Comparative genomics confirms genome content similar to other members of Rickettsiales

Based on analysis of orthologous gene sets using OrthoFinder 2.2.3 (Fig. 4), “Candidatus A. rohweri” shares 188 gene clusters with other species of Rickettsiales, 327 gene clusters with only members of “Ca. Midichloriaceae” (“Ca. M. mitochondrii”, “Ca. Fokinia solitaria”, and “Ca. Jidaibacter acanthamoeba”), and encodes two unique gene clusters (genes that share a similar function, but are present only in the genome of “Ca. A. rohweri”) as well as 324 unique genes (not assigned to any orthogroup). While 262 of the unique genes were hypotheticals, 14 of the 62 annotated unique genes (Supplementary Table S9) are involved in oxidative phosphorylation. Other unique genes include transporters, FeS cluster assembly proteins (SufB, SufC, SufD, SufE, not commonly found in Rickettsiales), and flagellar proteins FlgF and FlgL. Of the two gene clusters unique to “Ca. A. rohweri,” one was comprised 87 genes with homology to transposase IS66. Transposable elements are common in Rickettsiales, and IS66 family transposases are annotated in genomes of Wolbachia on NCBI (NC_010981 and NC_010981). The other unique cluster consists of hypothetical genes and ankyrin repeats. Ankyrin repeats, along with tetratricopeptide repeats (also present in the genome of “Ca. A. rohweri”), are eukaryotic-like repeat domains which were observed in the genome of “Ca. J. acanthamoeba” and may be involved in symbiont–host interactions [75].

Fig. 4
figure 4

Orthologous gene sets shared by species of Rickettsiales. Network graph showing orthologous gene sets shared by species of Rickettsiales at the order level (Rickettsiales), family level (Rickettsiaceae, Anaplasmataceae, Midichloriaceae), and genus level (“Ca. A. rohweri”, “Ca. M. mitochondrii”, “Ca. J. acanthamoeba”, and “Ca. F. solitaria”). Numbers in black indicate shared gene sets between two compared organisms or families, or gene sets shared by an entire family sampled. Numbers in white indicate individual genes that were unique to a given organism. Orthologous gene families were identified using OrthoFinder

Ca. A. rohweri” is auxotrophic for many essential compounds and relies on the host for metabolic byproducts

Protein prediction and metabolic network analysis revealed 627 KEGG orthology (KO) numbers matching to coding sequences. The KEGG pathways with the greatest numbers of KOs found were: ribosome (47 KOs), oxidative phosphorylation (38), carbon metabolism (34), two-component system (29), biosynthesis of amino acids (24), aminoacyl-tRNA biosynthesis (24), purine metabolism (22), and pyrimidine metabolism (22). Clusters of Orthologous Groups of proteins (COG) [78] functional category analysis mapped 962 genes and indicated that, in comparison with Pelagibacter ubique HTCC1062 and Rhodobacter sphaeroides, more genes mapped to the categories “Translation” (13% vs. 9% and 4%, respectively), “Replication and Repair” (9% vs. 4% and 4%), “Intracellular Trafficking and Secretion” (4% vs. 2% and 1%), and “Energy Production and Conversion” (10% vs. 8% and 7%), while fewer genes mapped to the categories pertaining to amino acid, nucleotide, and inorganic ion metabolism and transport (Fig. S7).

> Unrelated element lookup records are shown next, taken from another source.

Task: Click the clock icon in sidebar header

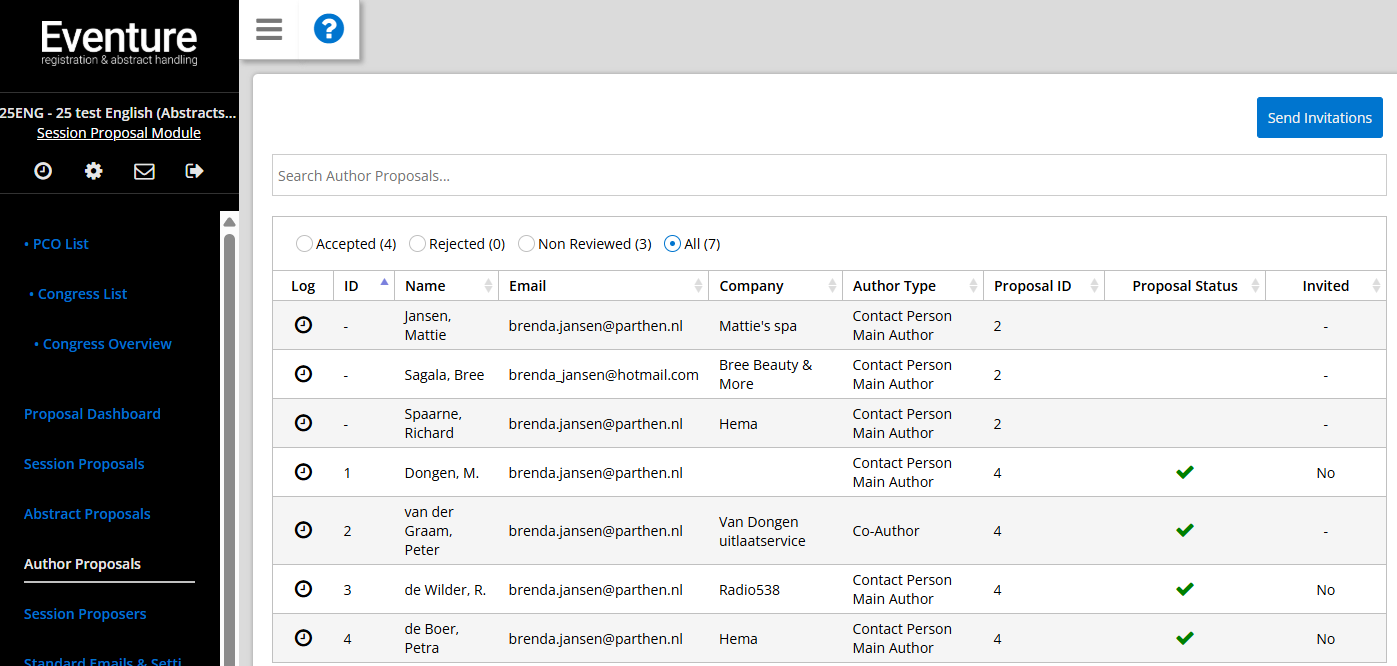Action: pyautogui.click(x=43, y=171)
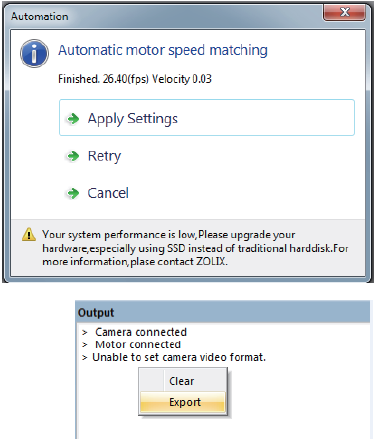Choose Apply Settings option
377x439 pixels.
[x=207, y=118]
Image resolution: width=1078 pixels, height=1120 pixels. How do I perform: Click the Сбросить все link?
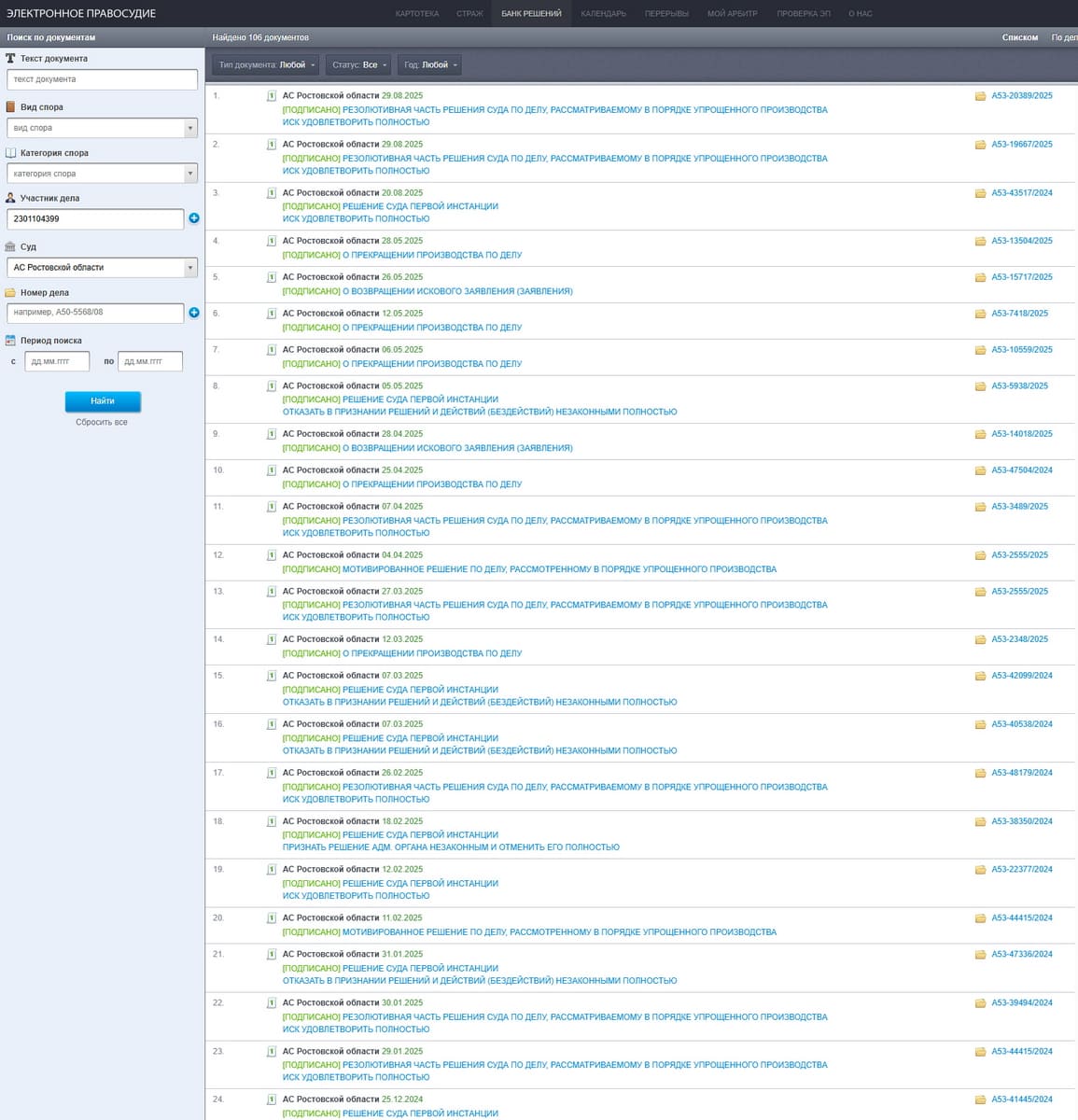click(x=102, y=423)
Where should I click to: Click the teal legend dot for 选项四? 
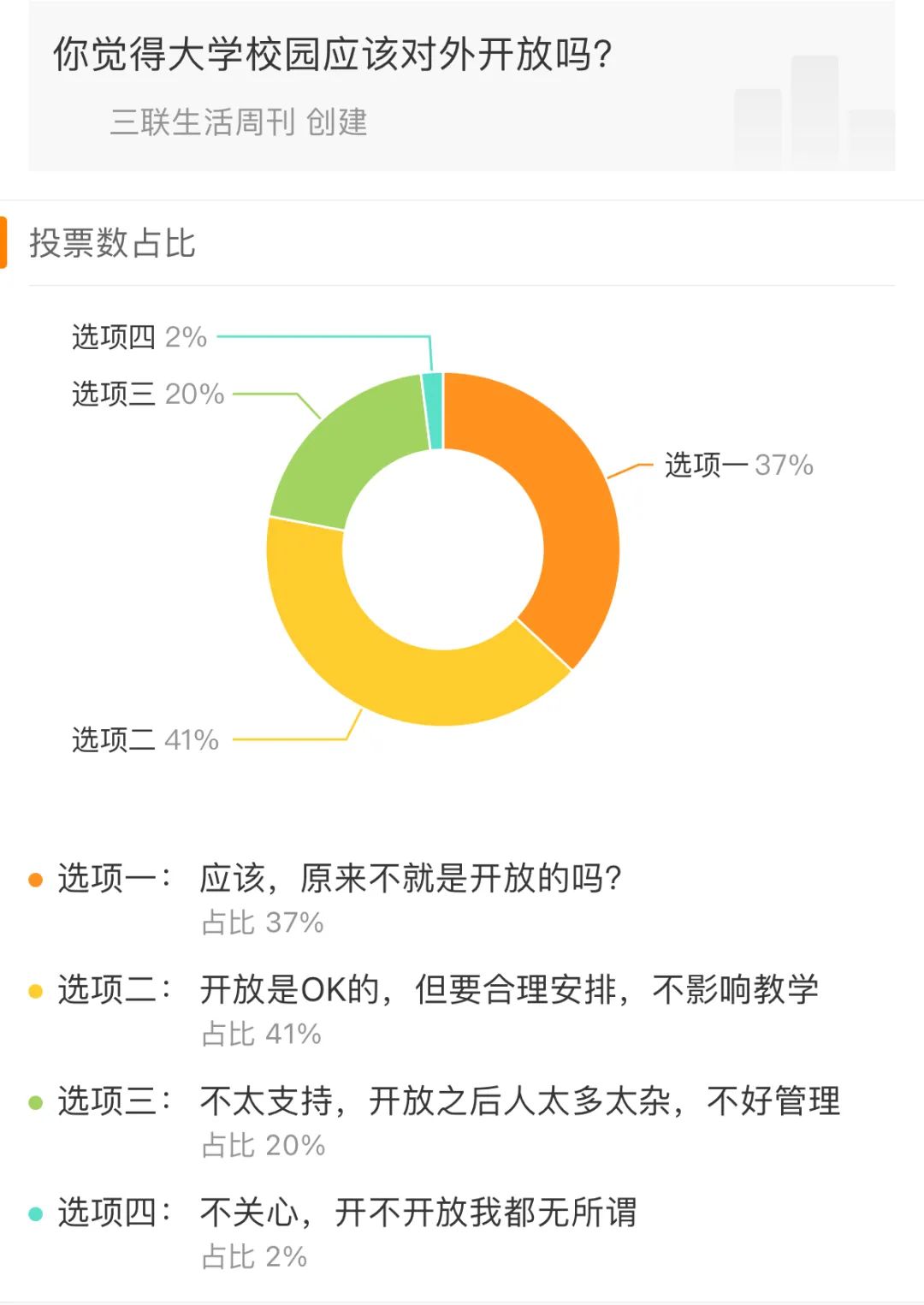coord(36,1213)
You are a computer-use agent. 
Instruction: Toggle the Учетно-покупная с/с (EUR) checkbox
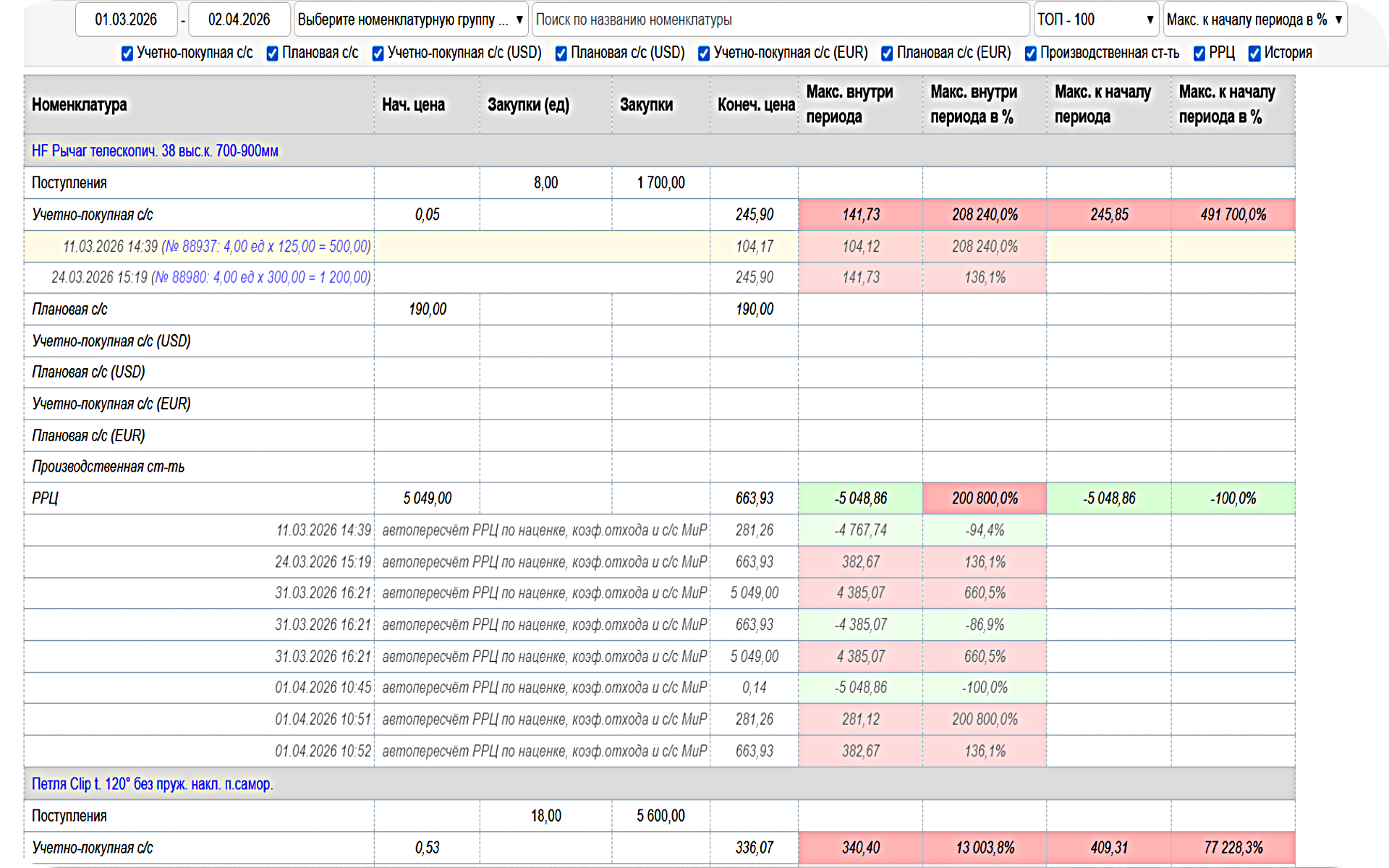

Module completion ratio analysis revealed incomplete pathways related to carbon and nitrogen metabolism (Fig. S8) and amino acid biosynthesis (Fig. S9), but the presence of a complete rvh Type IV secretion system (Fig. S10). Rickettsiales rely heavily on their hosts for nutrients and metabolic byproducts, and “Ca. A. rohweri” exhibits many of the same incomplete metabolic pathways as Rickettsia spp. and “Ca. M. mitochondrii” (Fig. S11).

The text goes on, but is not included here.